Накупавшись вволю, выползаем на берег. Опять хочется кушать, но уже не так остро.

— Пойдем, как обсохнем, в Спарту, а, Снорре?

— Пойдем, когда это я от еды отказывался? Но надо и дома начать готовить. На рынке купить мяса, масла и покашеварить. Крупы я уже взял.

— Можно. Только завтра. Сегодня охота купаться.

Норд кивнул и извлек из своей сумки бутыль, открыл, понюхал, сделал мощный глоток и передал мне. Я охотно выпил, хотя и подумал с сожалением, что надо бы не каждый день пить. Норд говорит, что рыцари только и делают, что дерутся, тренируются, трахают каких поймают крестьянок и бухают до одури. В этом смысле я нетипичный рыцарь.

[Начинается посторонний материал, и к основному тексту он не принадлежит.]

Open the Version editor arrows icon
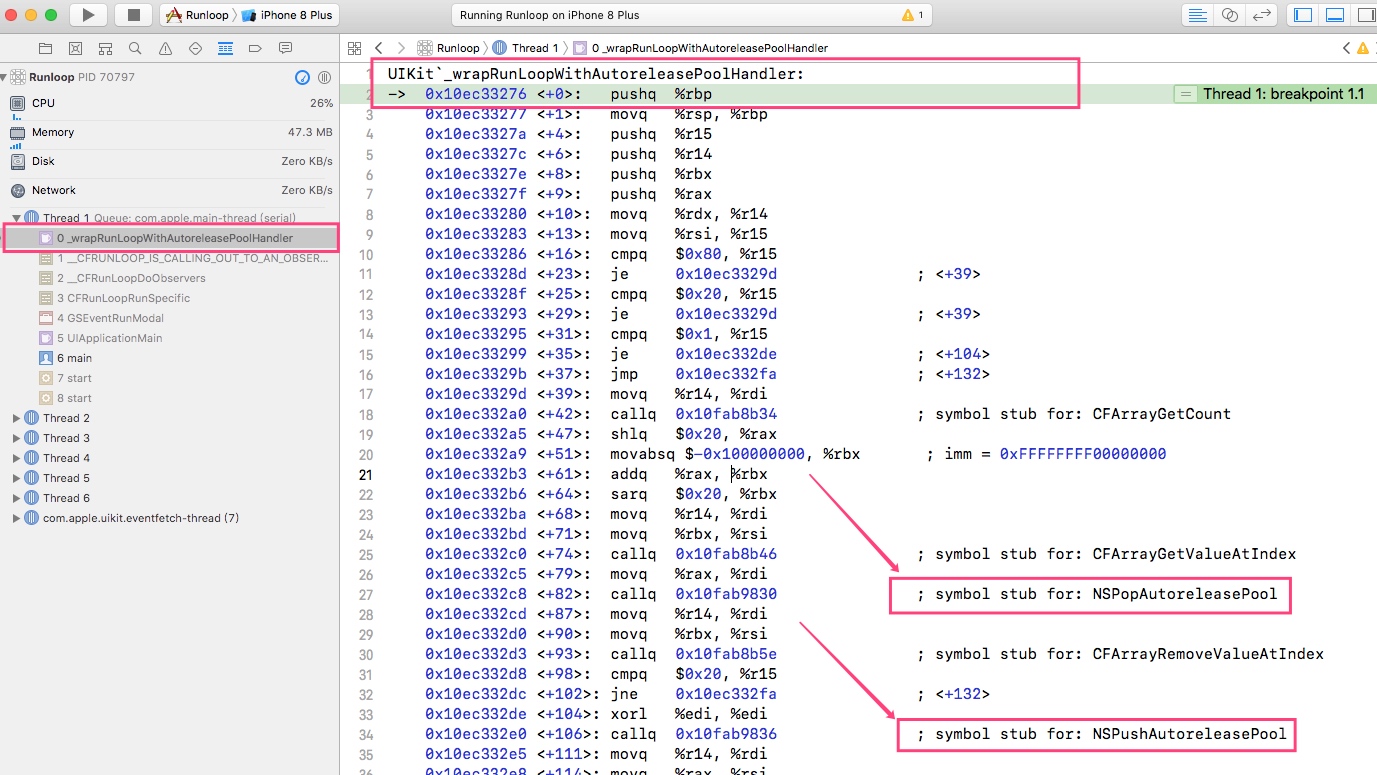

Что мне нравилось в Снорре, он никогда не удивлялся. Не удивлялся, что я умел лечить. Что не притрагивался к женщинам, как, впрочем, и к мужчинам, животным или предметам. Тема секса для меня пока непостижима, хотя в моем возрасте у многих уже есть по несколько детей. Норд не удивился, когда я перебил на открытом пространстве несколько десятков бойцов и когда побежал пешком в замок, припустив быстрее лошади. Не так уж много в своей жизни знал мой саттель, но выясни он, откуда я и что за существо, кивнул бы и спросил, есть ли что пожрать? И при этом всё, что знал — держал в своей голове. Не обсуждал даже со мной. Причем это не выглядело как мужественное охранение тайны Короны и Святого Престола. Нет. Вот он сидит с абсолютно тупым видом. Руку тянет за бутылью. Вот пьет. Отмахивается от чайки. Снорре — он такой.